**Extracted text:**
■ ■ ■ ■ ■

I Spent 3 Weeks Writing Regex to Parse Invoices. Here's What I Built Instead.
My name is Kiano. I run engineering operations for a mid-size services company in Maputo, Mozambique. We do industrial installations — cooling towers, HVAC systems, water treatment plants. My job is somewhere between project manager and the guy who fixes the printer. I handle documentation, vendor quotes, purchase orders, and the bill of quantities that holds every project together.
Three weeks ago, I needed to assemble a quotation package for a cooling tower replacement at a food processing plant. Six vendors. Six invoices. Six completely different formats.
This is the story of how I almost lost my mind parsing them.
The Project That Started It All
The cooling tower job was straightforward mechanically. Replace the old unit, install new fill media, reconnect the piping. What wasn't straightforward was the paperwork.
I needed a consolidated BOQ (bill of quantities) in Excel — one spreadsheet with every vendor's line items, unit prices, quantities, and totals, all normalized into the same format so the project lead could compare and approve.

■ ■ ■ ■ ■

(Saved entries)
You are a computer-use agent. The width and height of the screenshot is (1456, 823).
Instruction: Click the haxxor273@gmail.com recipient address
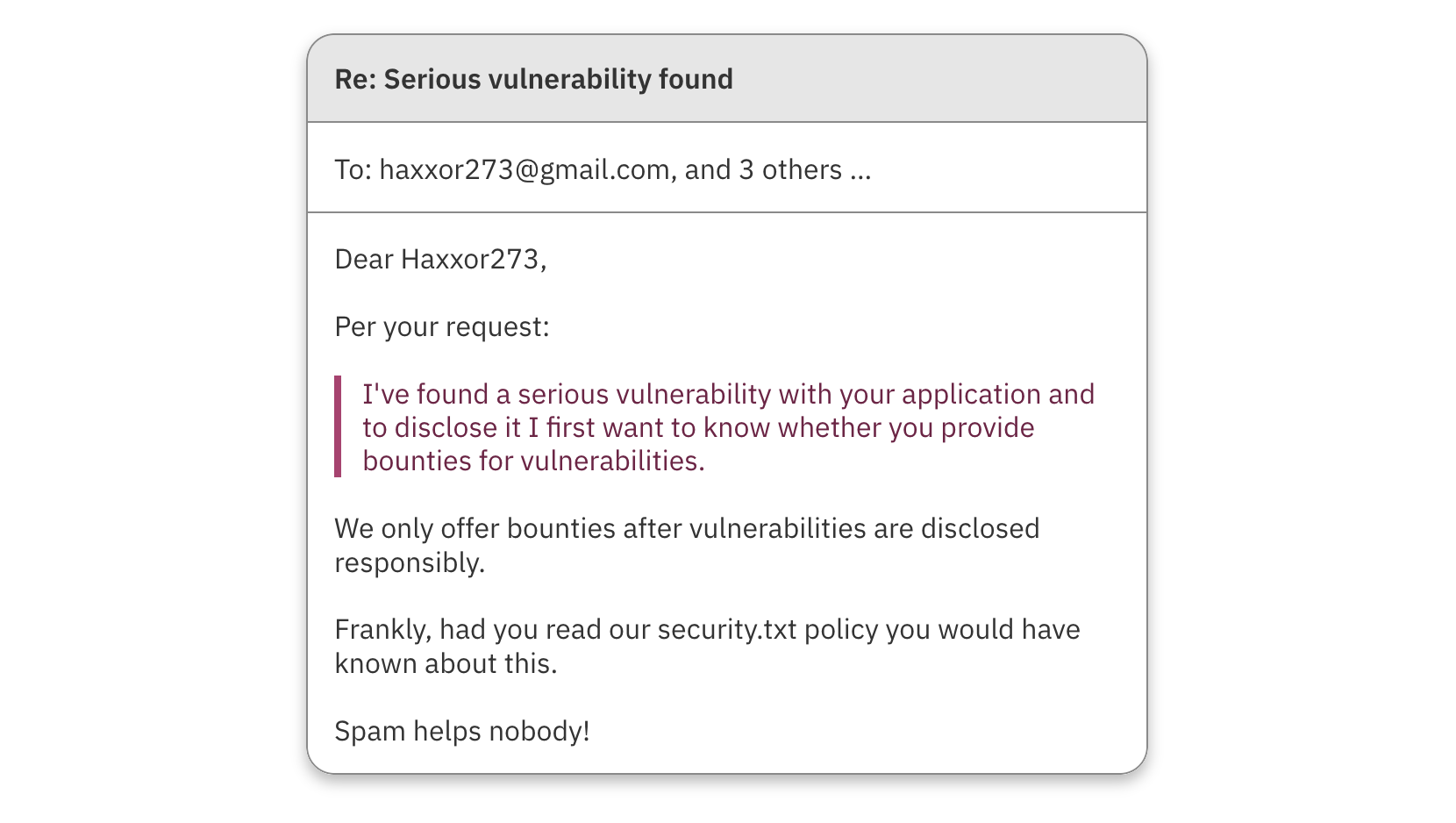[x=524, y=169]
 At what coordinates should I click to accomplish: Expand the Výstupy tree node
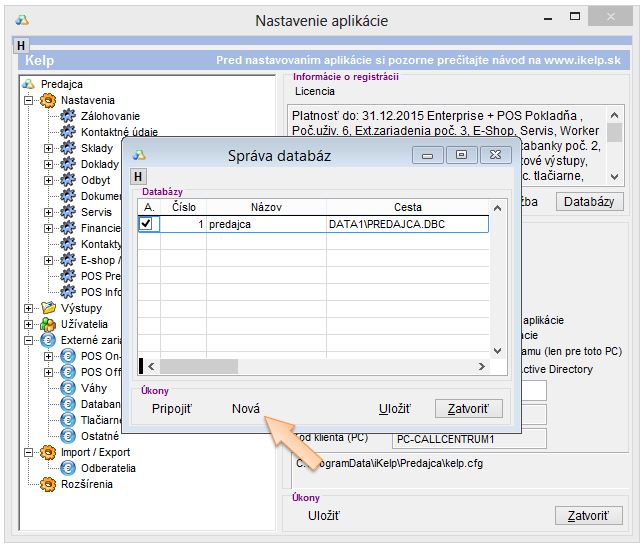pos(28,308)
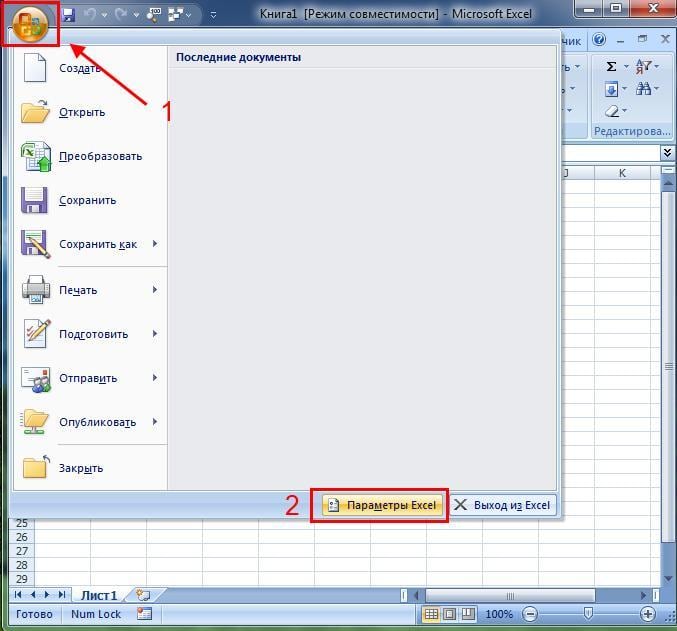Select Открыть from the Office menu
The height and width of the screenshot is (631, 677).
point(82,112)
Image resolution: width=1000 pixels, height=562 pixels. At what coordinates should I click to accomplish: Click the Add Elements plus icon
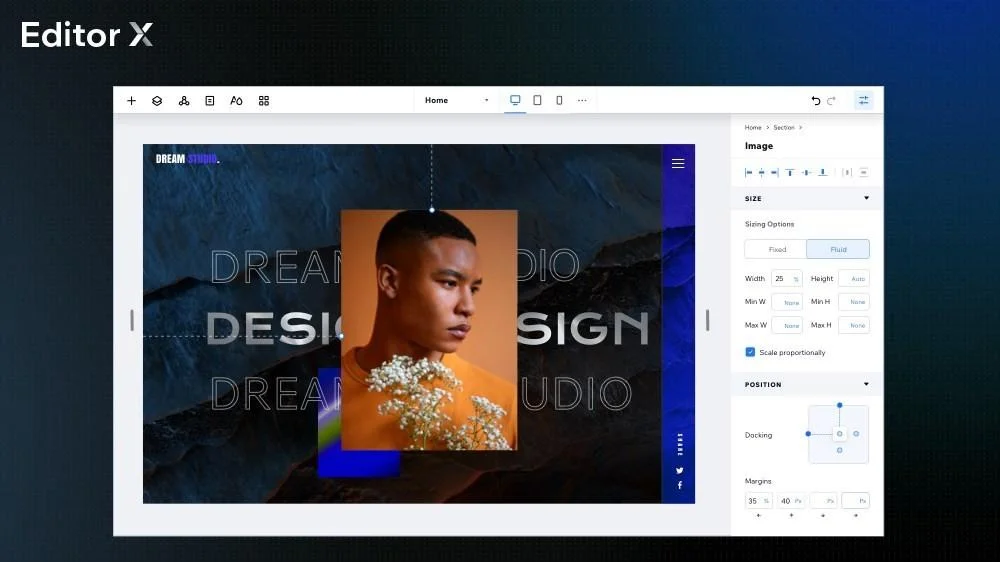click(131, 101)
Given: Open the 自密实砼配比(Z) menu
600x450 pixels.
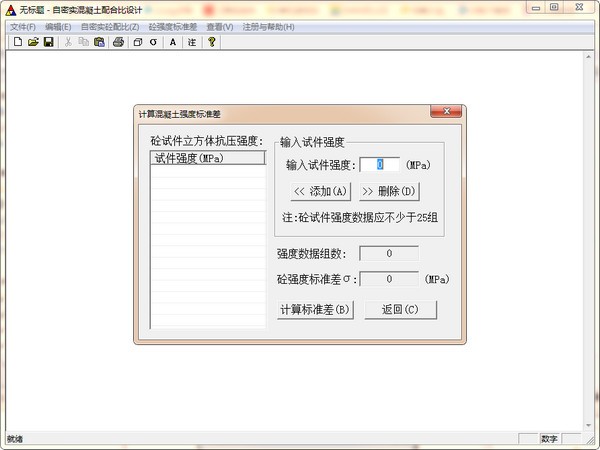Looking at the screenshot, I should click(110, 27).
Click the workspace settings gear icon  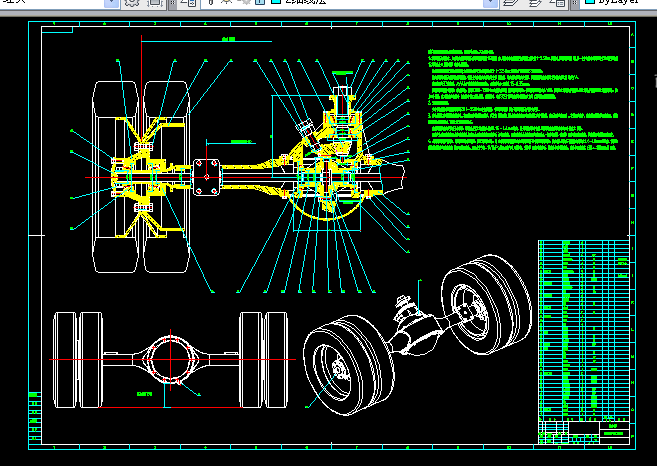(x=132, y=3)
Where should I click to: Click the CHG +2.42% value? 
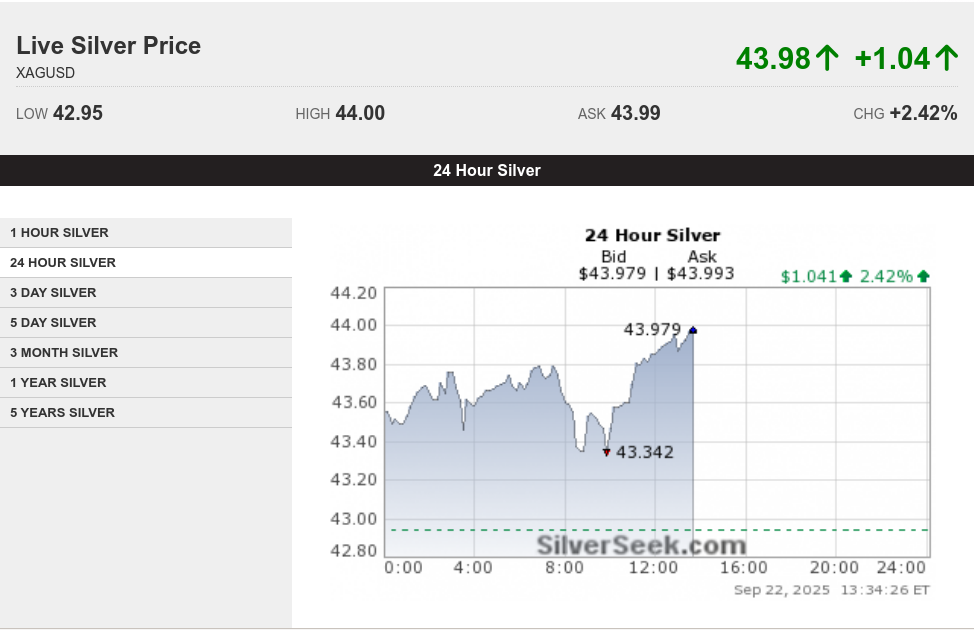(x=923, y=113)
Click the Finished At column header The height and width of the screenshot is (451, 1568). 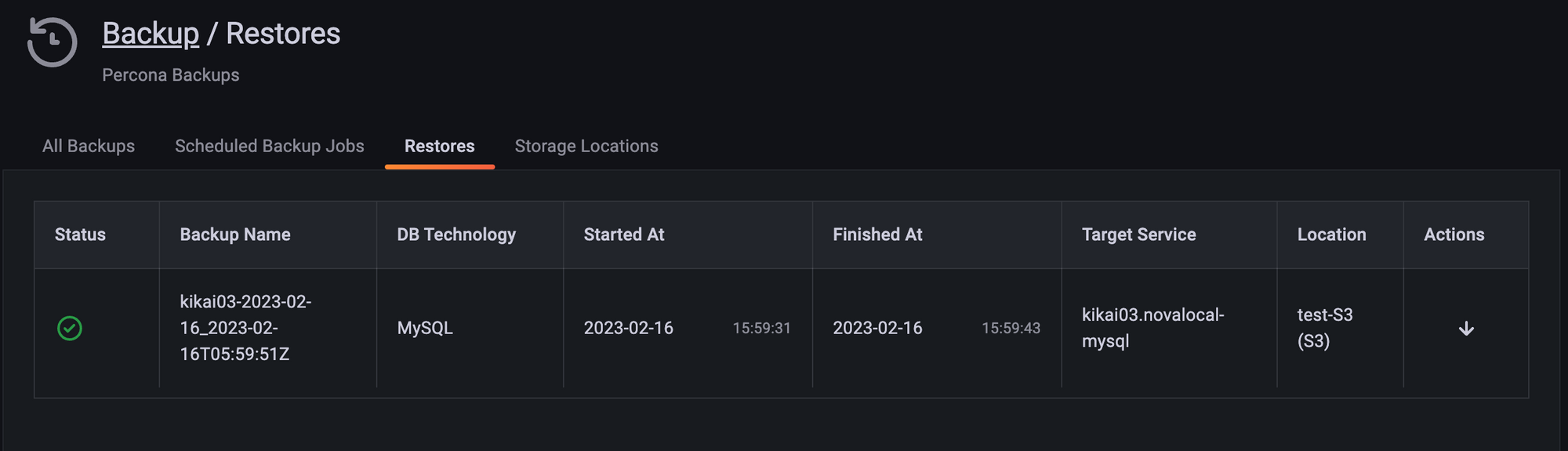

■ ■ ■ ■ ■

**Parts of the exercise:**
a - Write out the part of the invoice-parsing post between "My name is Kiano." and "was the paperwork.", inclusive, with no changes.
b - List every item the invoice-parsing post names in its sentence about what the author handles at work.

**Task-by-task results:**
a -
My name is Kiano. I run engineering operations for a mid-size services company in Maputo, Mozambique. We do industrial installations — cooling towers, HVAC systems, water treatment plants. My job is somewhere between project manager and the guy who fixes the printer. I handle documentation, vendor quotes, purchase orders, and the bill of quantities that holds every project together.
Three weeks ago, I needed to assemble a quotation package for a cooling tower replacement at a food processing plant. Six vendors. Six invoices. Six completely different formats.
This is the story of how I almost lost my mind parsing them.
The Project That Started It All
The cooling tower job was straightforward mechanically. Replace the old unit, install new fill media, reconnect the piping. What wasn't straightforward was the paperwork.

b -
- documentation
- vendor quotes
- purchase orders
- the bill of quantities